I haven't verified the code but the way I read the documentation, yes. (google will be a LocalProxy for a requests object that's preloaded with details).

For extra clarity; I'm asking for two reasons; does the added latency matter (sounds like not) as well as if the behaviour on connection issues, token expiry and so on is what you want.

[danr]

Thanks! Many good points!

Is things saved automatically somehow or is the typical usage working for half an hour and then saving explicitly? I think let's have it auto-save periodically to contents.staged.json.

For extra clarity; I'm asking for two reasons; does the added latency matter (sounds like not)

No, I don't think so.

as well as if the behaviour on connection issues, token expiry and so on is what you want.

Connection issues: with this setup the user needs to reach the server and the server needs to reach google. I think it is ok to assume that both of these will work. (No working offline)

Token expiry: this I don't know much about. What is the default? I have just assumed that the token will be valid for a long time. I was under the working assumption that it would be essentially indefinite, but tokens that are valid thoughout one editing session is also OK (~ 1h). Does this work with this kind of auth?

[danr]

What about versioning config.ini.default instead of config.ini so that one does not commit secrets?

[pontus]

Token expiry: this I don't know much about. What is the default? I have just assumed that the token will be valid for a long time. I was under the working assumption that it would be essentially indefinite, but tokens that are valid thoughout one editing session is also OK (~ 1h). Does this work with this kind of auth?

I had to check. The token I get for herdbook login was valid one hour.

I believe it works, but would personally opt for a solution where the third party is only used for logging in and the session is kept on the server instead.

[danr]

I had to check. The token I get for herdbook login was valid one hour.

I believe it works, but would personally opt for a solution where the third party is only used for logging in and the session is kept on the server instead.

Thanks for checking!! I think only valid for one hour renders this solution unappealing. Do you have the resources to make it so that it is stored in the session instead? Or perhaps @dbampalikis ? /Dan

[pontus]

Thanks for checking!! I think only valid for one hour renders this solution unappealing. Do you have the resources to make it so that it is stored in the session instead? Or perhaps @dbampalikis ? /Dan

What I believe is simplest ("best") is using something to get server side sessions (e.g. flask-session, https://flask-session.readthedocs.io/en/latest/ and control lifetime for that.
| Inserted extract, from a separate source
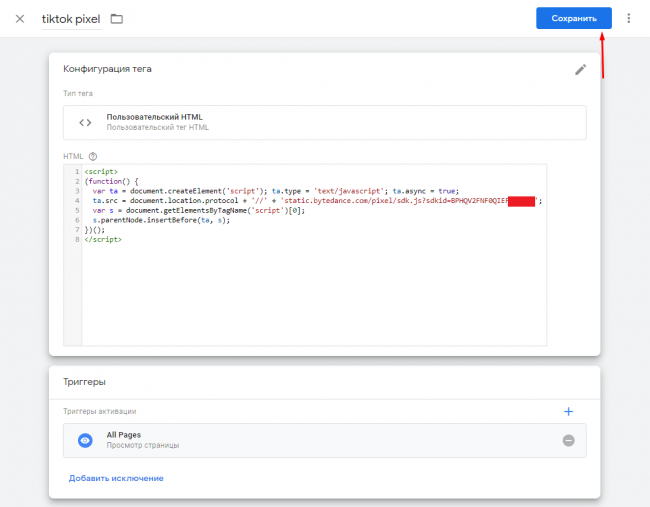Image resolution: width=650 pixels, height=507 pixels.
Task: Click the Добавить исключение link
Action: (116, 478)
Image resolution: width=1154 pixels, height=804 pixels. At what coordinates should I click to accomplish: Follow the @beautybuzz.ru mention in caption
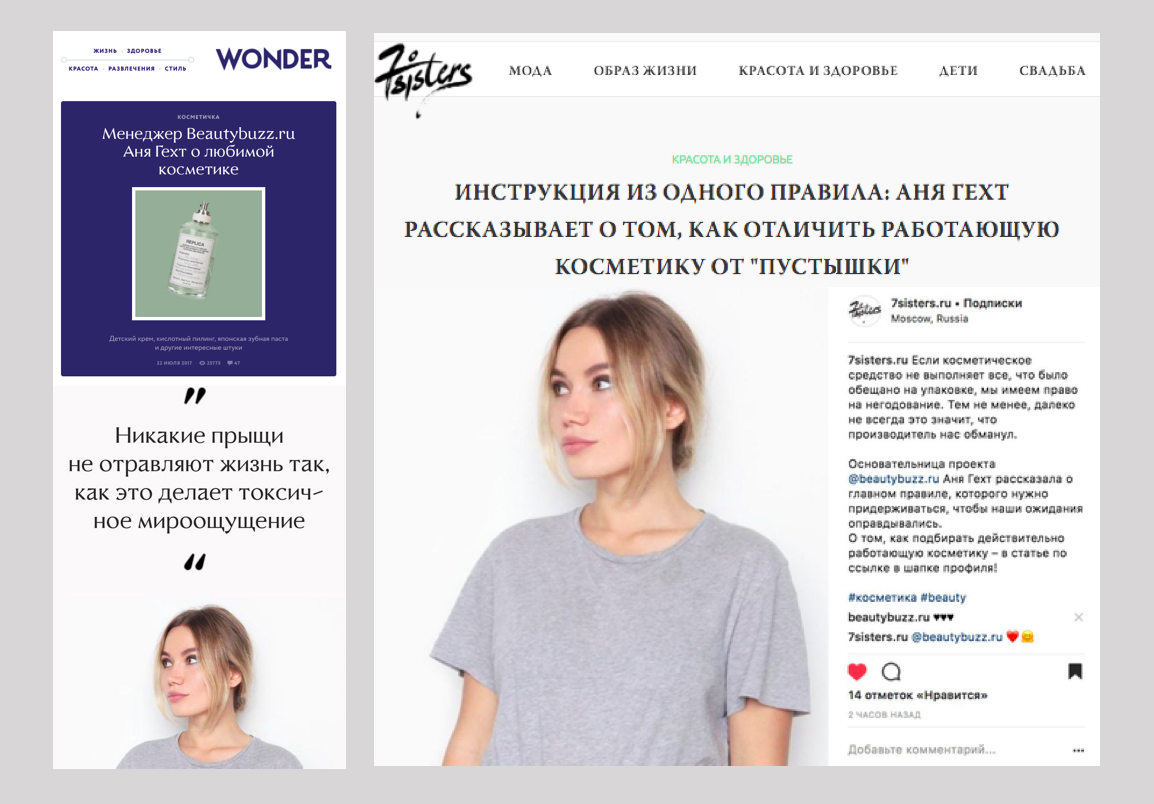tap(893, 479)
With that, one can register who has logged in in the session when done).

(Herdbook uses flask-login as well, but I'm not sure I see any benefits for your use case for that.)

By defaults flask-session uses uuid to generate session names, so they can be expected to be hard to guess (traffic needs to be encrypted to make sure cookies can't be stolen in transit).

[danr]

Added new commits from last week that updates the backend in particular putting the content in a bind mount. We're using a subdir /config/content in /config mount for simplicity. There are some permission issues with docker so we're trying to put liberal permissions on the content dir and its files.

[danr]

I removed the temporary files and moving them because it was to fiddly.